[Rows of pointing data]
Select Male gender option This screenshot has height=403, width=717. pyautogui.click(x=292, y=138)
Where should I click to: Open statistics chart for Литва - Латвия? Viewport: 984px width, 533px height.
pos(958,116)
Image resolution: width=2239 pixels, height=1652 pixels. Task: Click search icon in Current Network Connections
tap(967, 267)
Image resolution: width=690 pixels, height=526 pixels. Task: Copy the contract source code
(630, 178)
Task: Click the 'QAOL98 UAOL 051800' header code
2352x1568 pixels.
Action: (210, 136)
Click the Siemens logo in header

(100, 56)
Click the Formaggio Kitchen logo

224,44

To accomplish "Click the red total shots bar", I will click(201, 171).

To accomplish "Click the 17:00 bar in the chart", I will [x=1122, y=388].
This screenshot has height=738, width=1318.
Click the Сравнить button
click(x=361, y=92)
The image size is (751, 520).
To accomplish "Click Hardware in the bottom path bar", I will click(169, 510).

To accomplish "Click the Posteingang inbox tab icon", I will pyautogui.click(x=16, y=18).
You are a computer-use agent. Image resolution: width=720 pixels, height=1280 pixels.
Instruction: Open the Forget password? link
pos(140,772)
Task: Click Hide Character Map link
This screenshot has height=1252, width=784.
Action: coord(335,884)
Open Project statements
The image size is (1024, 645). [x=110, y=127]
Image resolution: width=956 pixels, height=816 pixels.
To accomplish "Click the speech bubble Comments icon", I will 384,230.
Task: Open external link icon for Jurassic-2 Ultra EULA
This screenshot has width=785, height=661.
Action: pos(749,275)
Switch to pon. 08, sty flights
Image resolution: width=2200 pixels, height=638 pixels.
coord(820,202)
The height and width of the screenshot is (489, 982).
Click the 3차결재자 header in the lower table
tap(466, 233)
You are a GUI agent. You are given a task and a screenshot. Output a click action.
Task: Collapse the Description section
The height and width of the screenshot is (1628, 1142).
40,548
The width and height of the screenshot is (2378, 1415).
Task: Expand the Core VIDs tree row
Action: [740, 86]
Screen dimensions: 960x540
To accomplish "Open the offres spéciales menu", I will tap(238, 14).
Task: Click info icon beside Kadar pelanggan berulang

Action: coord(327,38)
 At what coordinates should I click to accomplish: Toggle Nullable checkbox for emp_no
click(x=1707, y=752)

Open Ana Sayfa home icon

§ **INSTRUCTIONS FOR THE TASK**
Copy these rows exactly, line for line.

§ **SOLUTION**
Select Male gender option This screenshot has height=403, width=717. pyautogui.click(x=292, y=138)
Where should I click to: Open statistics chart for Литва - Латвия? Viewport: 984px width, 533px height.
pos(958,116)
Image resolution: width=2239 pixels, height=1652 pixels. Task: Click search icon in Current Network Connections
tap(967, 267)
Image resolution: width=690 pixels, height=526 pixels. Task: Copy the contract source code
(630, 178)
Task: Click the 'QAOL98 UAOL 051800' header code
2352x1568 pixels.
Action: (210, 136)
Click the Siemens logo in header

(100, 56)
Click the Formaggio Kitchen logo

224,44

To accomplish "Click the red total shots bar", I will click(201, 171).

To accomplish "Click the 17:00 bar in the chart", I will [x=1122, y=388].
This screenshot has height=738, width=1318.
Click the Сравнить button
click(x=361, y=92)
The image size is (751, 520).
To accomplish "Click Hardware in the bottom path bar", I will click(169, 510).

To accomplish "Click the Posteingang inbox tab icon", I will pyautogui.click(x=16, y=18).
You are a computer-use agent. Image resolution: width=720 pixels, height=1280 pixels.
Instruction: Open the Forget password? link
pos(140,772)
Task: Click Hide Character Map link
This screenshot has height=1252, width=784.
Action: coord(335,884)
Open Project statements
The image size is (1024, 645). [x=110, y=127]
Image resolution: width=956 pixels, height=816 pixels.
To accomplish "Click the speech bubble Comments icon", I will 384,230.
Task: Open external link icon for Jurassic-2 Ultra EULA
This screenshot has width=785, height=661.
Action: pos(749,275)
Switch to pon. 08, sty flights
Image resolution: width=2200 pixels, height=638 pixels.
coord(820,202)
The height and width of the screenshot is (489, 982).
Click the 3차결재자 header in the lower table
tap(466, 233)
You are a GUI agent. You are given a task and a screenshot. Output a click action.
Task: Collapse the Description section
The height and width of the screenshot is (1628, 1142).
40,548
The width and height of the screenshot is (2378, 1415).
Task: Expand the Core VIDs tree row
Action: [740, 86]
Screen dimensions: 960x540
To accomplish "Open the offres spéciales menu", I will tap(238, 14).
Task: Click info icon beside Kadar pelanggan berulang

Action: coord(327,38)
 At what coordinates should I click to accomplish: Toggle Nullable checkbox for emp_no
click(x=1707, y=752)

Open Ana Sayfa home icon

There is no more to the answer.